In carrying out any task, possible risks to other persons should be considered; for example, if water from a careless hosing-down of the deck enters a galley through an open light or scuttle, it may be most dangerous to galley staff.
Care is needed in personal matters. Dangerous articles such as razor blades and lighted cigarette ends should be disposed of safely.
Many aerosols have volatile and inflammable contents. They should never be used or placed near naked flames or other heat source even when ’empty’. Empty canisters should be properly disposed of.
Some fumigating or insecticidal sprays contain ingredients which though perhaps in themselves harmless to human beings, may be decomposed when heated.

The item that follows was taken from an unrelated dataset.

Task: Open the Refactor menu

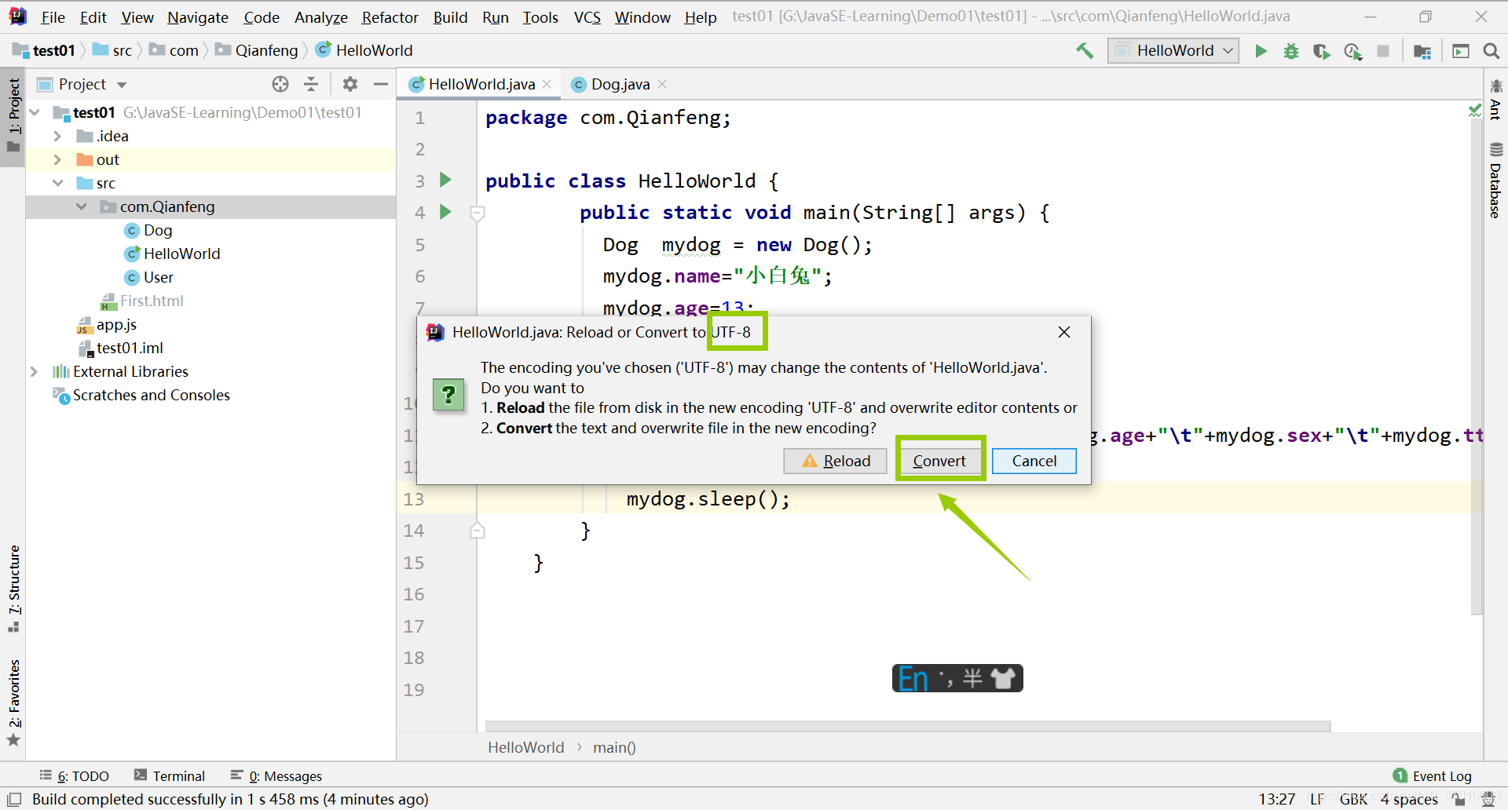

Smoking may be dangerous in sprayed atmospheres while the spray persists.
Substances hazardous to health.
Many substances found on ships are capable of damaging the health of those exposed to them. They include not only substances displaying hazard warning labels (e.g. on dangerous goods cargoes and ships’ stores) but also, for example, a range of dusts, fumes and fungal spores from goods, plant or activities aboard ship.
Whenever crew members work in the presence of substances hazardous to health the employer or the Master should ensure that any risks from exposure are assessed and appropriate measures taken to prevent or control them. The assessment should include consideration of any necessary precautionary measures both for crew members and other affected groups (e.g. stevedores and maintenance personnel). Failure to protect workers exposed to hazardous substances in this way could result in prosecution.
Employers should instruct, inform and train crew so that they know and understand the risks arising from their work, the precautions to be taken and the results of any monitoring of exposure.
The health risk from a substance hazardous to health should be assessed by a competent person who should look at each hazard from each of the following viewpoints: the identity, concentration, form and possible harmful effects of the hazardous substance, including any harmful products; the likely exposure for the work in hand; and the number of people (crew members and others) who will be in contact (they should be identified). The risks to crew members and other persons should be assessed individually. Where appropriate the risks to different categories of person should be considered separately.
All types of asbestos have a fibrous structure and can produce harmful dust if the surface exposed to the air is damaged or disturbed. The danger is not immediately obvious because the fibers which damage the lungs and can cause lung cancer are too small to be seen with the naked eye; Asbestos which is in good condition is unlikely to release fibers, but where the material is damaged or deteriorating, or work is undertaken on it, airborne fibers can be released.
Dry asbestos is much more likely to produce dust than asbestos that is thoroughly wet or oil-soaked. Asbestos is particularly likely to occur on older vessels in old insulation and paneling, but certain asbestos compounds may also be found on other vessels in machinery components such as gaskets and brake linings.
Shipowners should advise Masters of any location where asbestos is known or believed to be present oh their ship. Masters and/or safety officers should keep a written record of this information and should also note any other position where asbestos is suspected, but they should not probe or disturb any suspect substance. Crew members who work regularly near asbestos or a substance likely to contain it should be warned of the need for caution and should report any deterioration in its condition such as cracking or flaking.
If it is essential to carry out emergency repairs liable to create asbestos dust while the ship is at sea strict precautions, including the use of the appropriate protective clothing and respiratory protective equipment.